By Estelle Shirbon
LONDON (Reuters) - A tweet by an MP's wife that pointed her 60,000 Twitter followers to online traffic wrongly identifying a retired politician as a paedophile was defamatory, a London court heard on Tuesday.
Alistair McAlpine, an associate of former Prime Minister Margaret Thatcher, is seeking damages from Sally Bercow, wife of the speaker of the Commons, in Britain's most high-profile Twitter defamation case to date.
Bercow tweeted "Why is Lord McAlpine trending? *Innocent face*" on November 4 last year, two days after a BBC report accused an unnamed "leading Conservative politician from the Thatcher years" of sexually abusing boys in the 1970s and 80s.
McAlpine was widely named on the Internet as the subject of the report, which the BBC later admitted was wrong.
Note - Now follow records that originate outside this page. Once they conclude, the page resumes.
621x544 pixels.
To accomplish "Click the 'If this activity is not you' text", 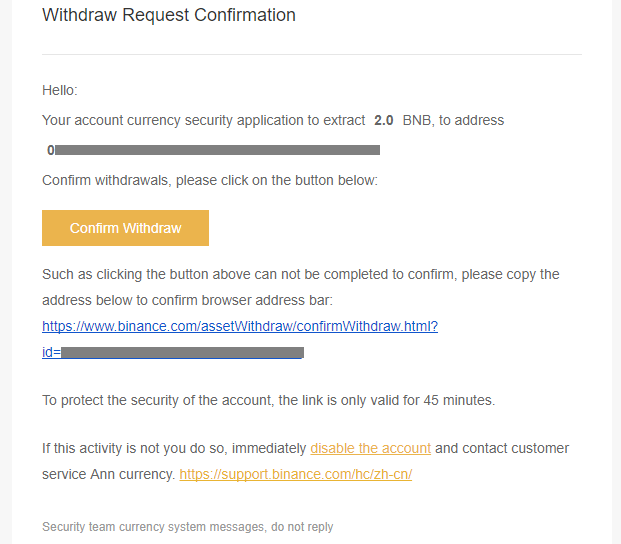I will pos(174,448).
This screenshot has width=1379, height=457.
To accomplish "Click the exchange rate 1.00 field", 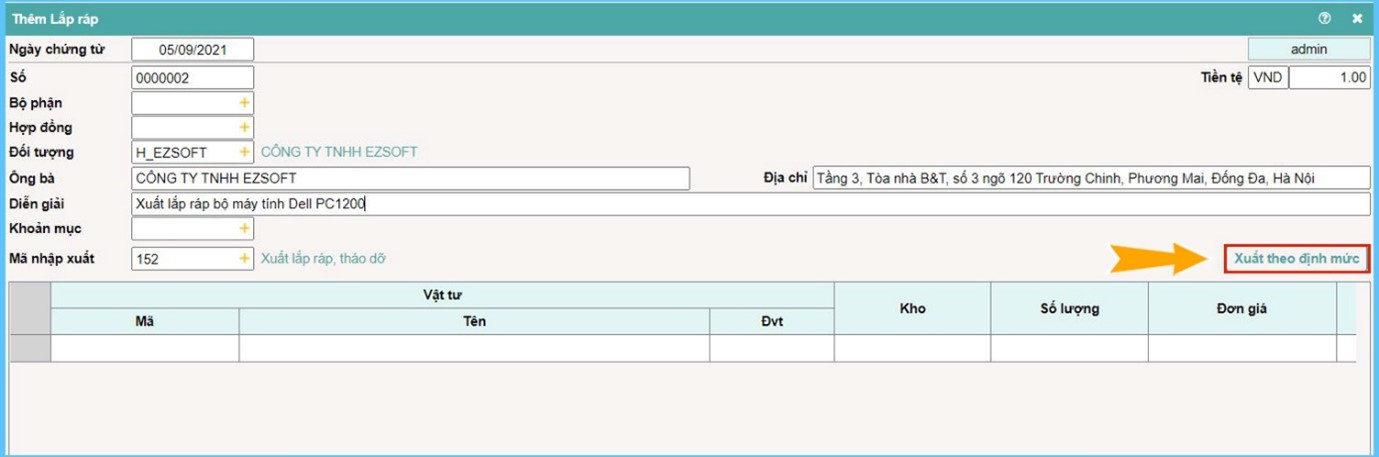I will point(1329,78).

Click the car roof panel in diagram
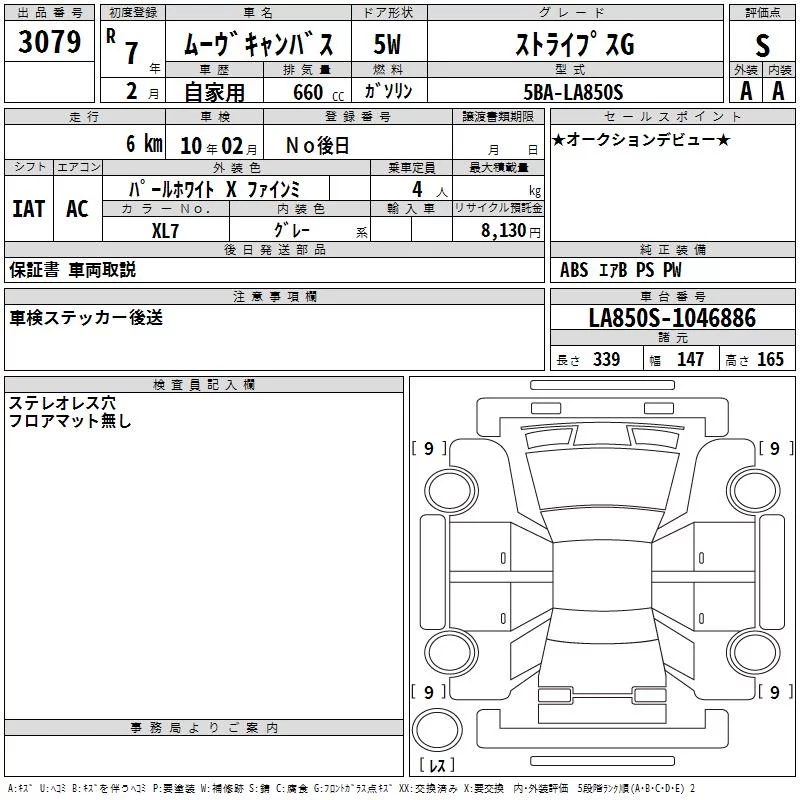tap(602, 576)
It paid 185,000 pounds in damages to McAlpine, who also received damages from others who had reported the story.
Bercow, who has apologised to McAlpine via Twitter and in two letters, denies that her tweet was defamatory.
Edward Garnier, a lawyer for McAlpine, told the High Court that the tweet amounted to alleging that he was a paedophile because only a "moron in a hurry" or a hermit in a cave would have been unaware of the furious speculation over the identity of the politician in the BBC report.
"We are not talking about some kitchen table blogger addressing perhaps herself and one other person," he said, arguing that Bercow had more followers on Twitter than some regional newspapers have readers.
Bercow's lawyer, William McCormick, told the court that her tweet about McAlpine merely asked a question, arguing that the onus was on him to prove that any reader of the tweet understood it to mean that McAlpine was a paedophile.
Dina Shiloh, a lawyer specialising in defamation at London firm Mishcon de Reya who is not involved in the case, said it would highlight the sometimes poorly understood legal dangers of using Twitter.
"The wider world ... aren't always completely aware that when you tweet it's a publication, it's exactly the same as publishing it in a newspaper in a big box," she told Reuters.
McAlpine had announced in February that he would not pursue damages against Twitter users with fewer than 500 followers who had linked his name to the erroneous BBC report.
Shiloh said that figure of 500 had no legal basis but was a "creative way" of dealing with a mass Twitter libel.
Bercow, who took part in the reality TV programme "Celebrity Big Brother" in 2011, was widely criticised that year for posing dressed in nothing but a bedsheet for a magazine interview.
She has again been on the front pages this week for saying she would not accompany her husband to Thatcher's funeral on Wednesday because she did not want to take part in "the attempted canonisation" of the former prime minister.
The comments were at odds with the tone set by her husband, Speaker John Bercow, who announced on Monday that Big Ben would not chime during Thatcher's funeral as a mark of respect.
Bercow and McAlpine were not present at Tuesday's hearing, which was to decide a technical point about how the court would handle the lawsuit. Substantive hearings about the disputed tweet are expected to take place in July.